**Task requirements**:
Copy, exactly and without additions, every line in the records below from the one holding "Screen dimensions: 1004x476" through the one holding "is (900, 675).", both ends included.

**Provided entries**:
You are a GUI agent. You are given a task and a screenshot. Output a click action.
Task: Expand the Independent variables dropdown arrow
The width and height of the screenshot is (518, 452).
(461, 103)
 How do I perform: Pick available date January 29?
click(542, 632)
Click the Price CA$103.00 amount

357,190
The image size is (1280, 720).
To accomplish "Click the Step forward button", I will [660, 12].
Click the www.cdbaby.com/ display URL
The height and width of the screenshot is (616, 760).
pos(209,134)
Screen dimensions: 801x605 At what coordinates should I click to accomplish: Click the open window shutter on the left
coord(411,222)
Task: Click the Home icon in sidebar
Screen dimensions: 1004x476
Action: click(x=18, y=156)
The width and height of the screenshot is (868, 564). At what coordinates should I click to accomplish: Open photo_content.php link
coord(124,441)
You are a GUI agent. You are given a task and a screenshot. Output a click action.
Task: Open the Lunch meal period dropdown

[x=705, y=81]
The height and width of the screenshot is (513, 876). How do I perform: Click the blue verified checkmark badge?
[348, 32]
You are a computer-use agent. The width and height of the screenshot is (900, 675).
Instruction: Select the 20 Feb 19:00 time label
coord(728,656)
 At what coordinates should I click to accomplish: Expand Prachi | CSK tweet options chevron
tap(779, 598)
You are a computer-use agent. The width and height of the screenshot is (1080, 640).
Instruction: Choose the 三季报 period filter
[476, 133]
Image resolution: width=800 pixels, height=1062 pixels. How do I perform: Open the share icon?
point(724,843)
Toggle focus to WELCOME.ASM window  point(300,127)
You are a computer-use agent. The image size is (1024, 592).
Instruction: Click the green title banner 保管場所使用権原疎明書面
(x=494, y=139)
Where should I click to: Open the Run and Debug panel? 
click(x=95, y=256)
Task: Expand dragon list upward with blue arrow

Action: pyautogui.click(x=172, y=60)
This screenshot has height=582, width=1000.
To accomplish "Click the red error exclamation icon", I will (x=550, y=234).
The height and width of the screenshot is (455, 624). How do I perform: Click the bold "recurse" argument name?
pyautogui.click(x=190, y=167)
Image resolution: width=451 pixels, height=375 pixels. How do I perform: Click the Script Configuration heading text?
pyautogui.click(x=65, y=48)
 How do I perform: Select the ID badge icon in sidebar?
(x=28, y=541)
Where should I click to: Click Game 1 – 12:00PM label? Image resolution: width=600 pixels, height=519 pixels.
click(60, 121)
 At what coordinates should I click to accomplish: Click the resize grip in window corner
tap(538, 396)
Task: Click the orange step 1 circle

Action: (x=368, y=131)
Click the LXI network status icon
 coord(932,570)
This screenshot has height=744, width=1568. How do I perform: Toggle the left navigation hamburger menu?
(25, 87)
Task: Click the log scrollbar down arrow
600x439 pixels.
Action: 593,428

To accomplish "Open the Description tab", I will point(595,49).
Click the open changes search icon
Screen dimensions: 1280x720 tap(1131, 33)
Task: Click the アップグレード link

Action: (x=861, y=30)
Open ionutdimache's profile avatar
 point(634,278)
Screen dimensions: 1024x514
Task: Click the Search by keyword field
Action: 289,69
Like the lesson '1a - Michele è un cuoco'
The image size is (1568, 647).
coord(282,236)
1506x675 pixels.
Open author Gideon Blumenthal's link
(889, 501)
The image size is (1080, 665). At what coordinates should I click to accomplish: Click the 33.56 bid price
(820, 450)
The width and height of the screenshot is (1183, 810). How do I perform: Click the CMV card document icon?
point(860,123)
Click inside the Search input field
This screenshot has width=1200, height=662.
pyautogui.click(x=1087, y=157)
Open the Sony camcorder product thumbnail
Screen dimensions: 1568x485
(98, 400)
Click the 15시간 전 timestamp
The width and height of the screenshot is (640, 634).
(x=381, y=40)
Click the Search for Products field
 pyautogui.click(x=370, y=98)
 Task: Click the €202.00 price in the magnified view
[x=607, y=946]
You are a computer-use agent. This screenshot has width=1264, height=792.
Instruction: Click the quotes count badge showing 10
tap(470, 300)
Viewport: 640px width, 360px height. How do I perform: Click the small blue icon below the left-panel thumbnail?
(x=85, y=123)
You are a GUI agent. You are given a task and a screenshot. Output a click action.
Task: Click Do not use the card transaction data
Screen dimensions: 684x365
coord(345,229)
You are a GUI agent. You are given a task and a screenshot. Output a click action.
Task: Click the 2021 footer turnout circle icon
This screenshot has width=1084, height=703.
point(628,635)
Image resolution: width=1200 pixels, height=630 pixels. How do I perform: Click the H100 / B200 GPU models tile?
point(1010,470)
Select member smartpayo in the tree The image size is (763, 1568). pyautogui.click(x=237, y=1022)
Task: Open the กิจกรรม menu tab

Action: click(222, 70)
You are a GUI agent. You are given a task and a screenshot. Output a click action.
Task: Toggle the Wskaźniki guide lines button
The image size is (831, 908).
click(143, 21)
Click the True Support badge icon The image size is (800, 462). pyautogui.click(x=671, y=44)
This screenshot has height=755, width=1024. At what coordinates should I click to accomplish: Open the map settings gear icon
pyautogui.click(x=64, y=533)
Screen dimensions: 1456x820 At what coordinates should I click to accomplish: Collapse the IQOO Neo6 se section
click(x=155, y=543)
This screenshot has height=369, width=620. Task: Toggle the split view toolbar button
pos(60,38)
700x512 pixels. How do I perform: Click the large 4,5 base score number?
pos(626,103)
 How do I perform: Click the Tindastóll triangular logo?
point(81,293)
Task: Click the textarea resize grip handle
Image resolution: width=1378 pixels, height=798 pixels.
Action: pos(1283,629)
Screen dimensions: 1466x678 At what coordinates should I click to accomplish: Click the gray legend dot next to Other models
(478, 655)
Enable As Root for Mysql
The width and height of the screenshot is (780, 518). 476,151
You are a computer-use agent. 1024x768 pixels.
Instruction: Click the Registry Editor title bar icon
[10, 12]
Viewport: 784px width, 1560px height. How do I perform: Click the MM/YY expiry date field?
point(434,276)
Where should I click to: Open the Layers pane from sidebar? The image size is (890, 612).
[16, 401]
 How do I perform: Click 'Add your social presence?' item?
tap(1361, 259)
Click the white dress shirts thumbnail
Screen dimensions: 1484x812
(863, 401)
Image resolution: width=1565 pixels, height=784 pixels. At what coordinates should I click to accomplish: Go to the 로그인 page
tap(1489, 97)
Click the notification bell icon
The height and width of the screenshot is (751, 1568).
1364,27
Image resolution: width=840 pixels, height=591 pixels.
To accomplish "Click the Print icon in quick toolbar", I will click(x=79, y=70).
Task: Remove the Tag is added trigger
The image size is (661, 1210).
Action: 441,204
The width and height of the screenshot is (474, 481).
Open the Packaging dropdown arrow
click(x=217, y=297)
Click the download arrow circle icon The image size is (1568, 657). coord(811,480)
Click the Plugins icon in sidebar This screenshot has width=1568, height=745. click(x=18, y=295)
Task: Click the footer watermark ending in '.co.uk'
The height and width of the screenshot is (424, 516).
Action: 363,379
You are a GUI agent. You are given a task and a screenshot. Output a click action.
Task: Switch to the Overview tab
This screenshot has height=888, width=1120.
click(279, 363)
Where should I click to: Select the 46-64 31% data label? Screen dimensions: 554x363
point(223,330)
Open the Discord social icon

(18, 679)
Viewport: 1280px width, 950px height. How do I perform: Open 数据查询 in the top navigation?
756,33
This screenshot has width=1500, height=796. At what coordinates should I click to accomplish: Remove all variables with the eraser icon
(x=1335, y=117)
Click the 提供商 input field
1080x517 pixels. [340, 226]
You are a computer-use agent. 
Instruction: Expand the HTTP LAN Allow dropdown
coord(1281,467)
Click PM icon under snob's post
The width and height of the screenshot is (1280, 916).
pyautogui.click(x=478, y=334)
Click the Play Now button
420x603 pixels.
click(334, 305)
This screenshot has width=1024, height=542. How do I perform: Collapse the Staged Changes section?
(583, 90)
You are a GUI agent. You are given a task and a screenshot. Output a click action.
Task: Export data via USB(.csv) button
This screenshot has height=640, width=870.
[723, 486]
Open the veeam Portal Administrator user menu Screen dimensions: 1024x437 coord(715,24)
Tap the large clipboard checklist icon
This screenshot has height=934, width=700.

**Exercise result**:
Screen dimensions: 1004x476
Action: click(x=18, y=156)
The width and height of the screenshot is (868, 564). At what coordinates should I click to accomplish: Open photo_content.php link
coord(124,441)
You are a GUI agent. You are given a task and a screenshot. Output a click action.
Task: Open the Lunch meal period dropdown

[x=705, y=81]
The height and width of the screenshot is (513, 876). How do I perform: Click the blue verified checkmark badge?
[348, 32]
You are a computer-use agent. The width and height of the screenshot is (900, 675).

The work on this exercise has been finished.